The instruction pointer is used to keep track of what the current instruction the program is running. Address space (also known as the text segment) refers to the memory location of where the process’ program code is loaded. Memory space refers to the heap, where memory is dynamically allocated, the stack where local variables are located and the global process data.
Without using an IPC of some kind, a process cannot communicate with another process. The good news is a process cannot directly read or write another process’ memory. This is good news because a process cannot inadvertently corrupt another process. Imagine if a program could begin to write data in a valid working process. The results could be disastrous. At the same time, the bad news is a process cannot directly read or write another process’ memory. When processes need to communicate, they need to use an IPC like pipes or shared memory. Coordinating and using the chosen IPC mechanism requires diligent design and adds additional overhead.
New processes are created by using one of the exec functions: xeclp, execle, execv, and execvp. Theses functions are explained later in this paper.
In Linux and other versions of UNIX, creating duplicate processes are a normal way of life. Programmers frequently create duplicate processes to divide up tasks when it makes sense. Examples of processes that use this method include Apache (httpd), Minimal getty for consoles (mingetty) and TCP/IP IDENT protocol server (identd).
Creating a duplicate process is accomplished by using the fork API. Fork does not take any arguments and returns an integer. It’s definition from Libc.pas looks like this:
function fork: Integer; cdecl;
Fork operates is an unusual way, in that it is called once, but returns twice!
The process that initiates the call to fork is called the parent process. Fork then creates another process that is called the child process. This child process is identical from its parent at the moment it is created. In other words, the child gets a copy of the parent’s text and memory space. An important point to remember is that they do not share the same memory, unless they have specifically requested the memory to be shared, using the shared memory functions. Certain shared objects are also copied, these are mentioned in the section below.
After fork is called, it returns an integer to both the parent and child processes. If the value is -1 this indicates an error, with no child process created. A value of zero indicates that the child process code is being executed. Positive integers represent the child’s process identifier (PID) and the code being executed is in the parent’s process.

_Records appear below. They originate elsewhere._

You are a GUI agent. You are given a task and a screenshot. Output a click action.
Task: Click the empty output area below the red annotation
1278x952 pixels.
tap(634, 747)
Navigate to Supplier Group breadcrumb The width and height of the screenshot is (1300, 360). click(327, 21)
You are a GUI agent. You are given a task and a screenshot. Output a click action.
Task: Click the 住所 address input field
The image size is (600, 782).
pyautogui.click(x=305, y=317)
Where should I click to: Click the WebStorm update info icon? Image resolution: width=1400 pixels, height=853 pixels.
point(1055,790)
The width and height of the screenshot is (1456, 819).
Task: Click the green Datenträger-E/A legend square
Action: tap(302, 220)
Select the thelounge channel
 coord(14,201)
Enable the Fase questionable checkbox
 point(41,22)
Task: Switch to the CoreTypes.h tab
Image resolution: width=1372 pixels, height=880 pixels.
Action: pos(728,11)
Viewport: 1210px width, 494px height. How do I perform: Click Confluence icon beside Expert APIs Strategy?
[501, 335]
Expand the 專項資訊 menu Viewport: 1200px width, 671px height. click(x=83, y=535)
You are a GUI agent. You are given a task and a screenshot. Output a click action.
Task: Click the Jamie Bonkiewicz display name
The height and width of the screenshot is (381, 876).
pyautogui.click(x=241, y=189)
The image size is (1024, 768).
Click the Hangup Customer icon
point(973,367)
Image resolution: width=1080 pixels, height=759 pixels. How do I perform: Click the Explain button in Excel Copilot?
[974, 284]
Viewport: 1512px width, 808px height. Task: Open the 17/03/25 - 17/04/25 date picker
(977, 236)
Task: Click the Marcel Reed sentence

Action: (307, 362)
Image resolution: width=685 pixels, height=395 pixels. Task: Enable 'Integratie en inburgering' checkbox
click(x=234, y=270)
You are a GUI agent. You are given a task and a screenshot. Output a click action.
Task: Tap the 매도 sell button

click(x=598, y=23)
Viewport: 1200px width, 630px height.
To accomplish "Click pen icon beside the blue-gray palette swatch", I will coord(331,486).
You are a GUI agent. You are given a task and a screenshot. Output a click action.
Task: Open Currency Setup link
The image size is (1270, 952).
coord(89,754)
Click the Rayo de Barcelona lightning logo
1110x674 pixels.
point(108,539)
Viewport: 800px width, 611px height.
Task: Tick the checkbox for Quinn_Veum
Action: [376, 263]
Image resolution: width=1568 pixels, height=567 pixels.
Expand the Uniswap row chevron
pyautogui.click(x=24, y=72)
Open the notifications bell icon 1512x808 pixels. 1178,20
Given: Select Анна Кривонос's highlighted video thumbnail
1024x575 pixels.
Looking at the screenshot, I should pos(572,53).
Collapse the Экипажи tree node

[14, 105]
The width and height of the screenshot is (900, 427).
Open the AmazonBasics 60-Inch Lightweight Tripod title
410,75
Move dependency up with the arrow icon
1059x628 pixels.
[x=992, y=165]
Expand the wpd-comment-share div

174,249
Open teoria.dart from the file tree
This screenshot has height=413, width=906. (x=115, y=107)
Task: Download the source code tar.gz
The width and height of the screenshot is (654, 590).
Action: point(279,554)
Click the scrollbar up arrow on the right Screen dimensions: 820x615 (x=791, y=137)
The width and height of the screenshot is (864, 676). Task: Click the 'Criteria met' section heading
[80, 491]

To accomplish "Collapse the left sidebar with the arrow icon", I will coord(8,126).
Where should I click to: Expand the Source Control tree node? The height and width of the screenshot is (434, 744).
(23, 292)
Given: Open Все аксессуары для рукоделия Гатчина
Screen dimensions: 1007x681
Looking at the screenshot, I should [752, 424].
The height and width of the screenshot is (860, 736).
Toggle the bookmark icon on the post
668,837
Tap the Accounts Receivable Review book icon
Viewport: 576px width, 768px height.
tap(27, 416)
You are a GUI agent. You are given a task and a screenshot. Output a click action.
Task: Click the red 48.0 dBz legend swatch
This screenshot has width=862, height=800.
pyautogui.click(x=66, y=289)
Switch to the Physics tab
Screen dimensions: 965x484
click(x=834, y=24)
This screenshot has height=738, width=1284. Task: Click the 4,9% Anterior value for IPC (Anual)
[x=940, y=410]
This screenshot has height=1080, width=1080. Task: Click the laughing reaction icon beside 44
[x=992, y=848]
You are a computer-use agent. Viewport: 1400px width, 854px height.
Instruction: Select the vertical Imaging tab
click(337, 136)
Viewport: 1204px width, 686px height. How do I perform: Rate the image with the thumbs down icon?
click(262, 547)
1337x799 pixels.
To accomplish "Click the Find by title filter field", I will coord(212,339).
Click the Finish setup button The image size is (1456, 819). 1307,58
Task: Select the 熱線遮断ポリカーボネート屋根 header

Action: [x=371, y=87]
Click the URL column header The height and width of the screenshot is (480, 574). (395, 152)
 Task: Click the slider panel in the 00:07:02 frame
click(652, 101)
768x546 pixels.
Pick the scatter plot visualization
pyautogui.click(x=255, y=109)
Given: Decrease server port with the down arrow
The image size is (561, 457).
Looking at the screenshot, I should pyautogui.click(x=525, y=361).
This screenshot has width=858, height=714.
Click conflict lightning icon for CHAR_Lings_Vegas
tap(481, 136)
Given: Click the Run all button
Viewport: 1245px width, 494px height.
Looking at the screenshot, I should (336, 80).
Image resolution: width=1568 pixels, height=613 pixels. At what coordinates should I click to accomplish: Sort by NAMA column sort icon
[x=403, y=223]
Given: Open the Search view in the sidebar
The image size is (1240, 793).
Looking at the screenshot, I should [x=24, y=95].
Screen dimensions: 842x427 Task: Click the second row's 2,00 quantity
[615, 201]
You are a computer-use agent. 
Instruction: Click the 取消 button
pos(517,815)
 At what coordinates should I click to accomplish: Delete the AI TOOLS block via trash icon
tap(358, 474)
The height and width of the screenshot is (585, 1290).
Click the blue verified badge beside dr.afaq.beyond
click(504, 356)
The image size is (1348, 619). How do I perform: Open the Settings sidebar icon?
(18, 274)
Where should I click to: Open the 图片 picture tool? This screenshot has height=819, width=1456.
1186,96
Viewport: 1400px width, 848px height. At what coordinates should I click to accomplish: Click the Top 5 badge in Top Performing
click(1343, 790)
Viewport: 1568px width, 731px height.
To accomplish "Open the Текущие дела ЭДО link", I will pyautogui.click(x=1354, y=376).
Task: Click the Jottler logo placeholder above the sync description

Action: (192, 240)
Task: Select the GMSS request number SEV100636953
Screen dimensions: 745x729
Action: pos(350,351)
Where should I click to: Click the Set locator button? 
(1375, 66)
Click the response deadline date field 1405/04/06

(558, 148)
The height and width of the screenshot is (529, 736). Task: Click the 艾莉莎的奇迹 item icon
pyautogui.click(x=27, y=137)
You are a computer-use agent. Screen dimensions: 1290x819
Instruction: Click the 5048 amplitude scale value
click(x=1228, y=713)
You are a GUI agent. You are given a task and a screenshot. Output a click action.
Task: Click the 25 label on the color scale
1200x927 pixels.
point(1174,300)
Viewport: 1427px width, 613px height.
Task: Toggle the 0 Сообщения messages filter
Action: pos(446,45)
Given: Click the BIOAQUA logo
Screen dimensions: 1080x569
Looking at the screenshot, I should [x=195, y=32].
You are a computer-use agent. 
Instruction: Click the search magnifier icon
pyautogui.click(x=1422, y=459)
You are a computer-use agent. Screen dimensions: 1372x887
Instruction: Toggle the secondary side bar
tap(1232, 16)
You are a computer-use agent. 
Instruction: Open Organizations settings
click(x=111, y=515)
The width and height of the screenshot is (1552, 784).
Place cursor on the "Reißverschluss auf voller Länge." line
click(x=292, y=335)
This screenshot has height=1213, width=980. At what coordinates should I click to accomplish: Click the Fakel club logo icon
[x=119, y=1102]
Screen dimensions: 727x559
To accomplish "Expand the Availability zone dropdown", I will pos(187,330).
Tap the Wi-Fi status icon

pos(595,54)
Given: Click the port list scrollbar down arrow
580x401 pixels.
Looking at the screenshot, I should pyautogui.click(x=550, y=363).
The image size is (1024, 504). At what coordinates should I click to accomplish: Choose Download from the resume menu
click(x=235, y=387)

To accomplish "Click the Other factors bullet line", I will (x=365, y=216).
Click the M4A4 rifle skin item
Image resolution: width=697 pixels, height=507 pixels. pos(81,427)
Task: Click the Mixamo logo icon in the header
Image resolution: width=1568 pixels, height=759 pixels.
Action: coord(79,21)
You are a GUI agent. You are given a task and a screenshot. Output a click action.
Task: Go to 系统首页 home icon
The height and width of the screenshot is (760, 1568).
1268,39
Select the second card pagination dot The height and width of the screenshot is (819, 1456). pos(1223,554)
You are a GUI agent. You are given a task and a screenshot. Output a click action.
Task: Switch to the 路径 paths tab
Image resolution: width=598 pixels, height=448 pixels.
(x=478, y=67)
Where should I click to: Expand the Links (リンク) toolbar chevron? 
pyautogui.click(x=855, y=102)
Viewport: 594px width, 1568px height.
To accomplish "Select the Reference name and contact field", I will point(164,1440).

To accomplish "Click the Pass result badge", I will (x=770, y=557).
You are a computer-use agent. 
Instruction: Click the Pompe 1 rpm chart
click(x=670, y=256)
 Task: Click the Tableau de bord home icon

Once the child process has been created, a choice needs to be made regarding how to proceed. The code for the child process can be in the same executable or it can load another program in it’s place, replacing the existing child process. For server applications like Apache (on UNIX platforms), keeping the child code in the same executable is the typical approach.
As mentioned above, when a child process is created, it shares various system “objects” with its parent process. These objects include all open file descriptors, copies of all global variables, and signal handlers of the parent. If one or more segments of shared memory have been set up, these too are shared between processes. Other objects that can be shared, if they are placed in shared memory and the process-shared attribute has been set, are POSIX Mutexes and Condition Variables, and POSIX memory based semaphores.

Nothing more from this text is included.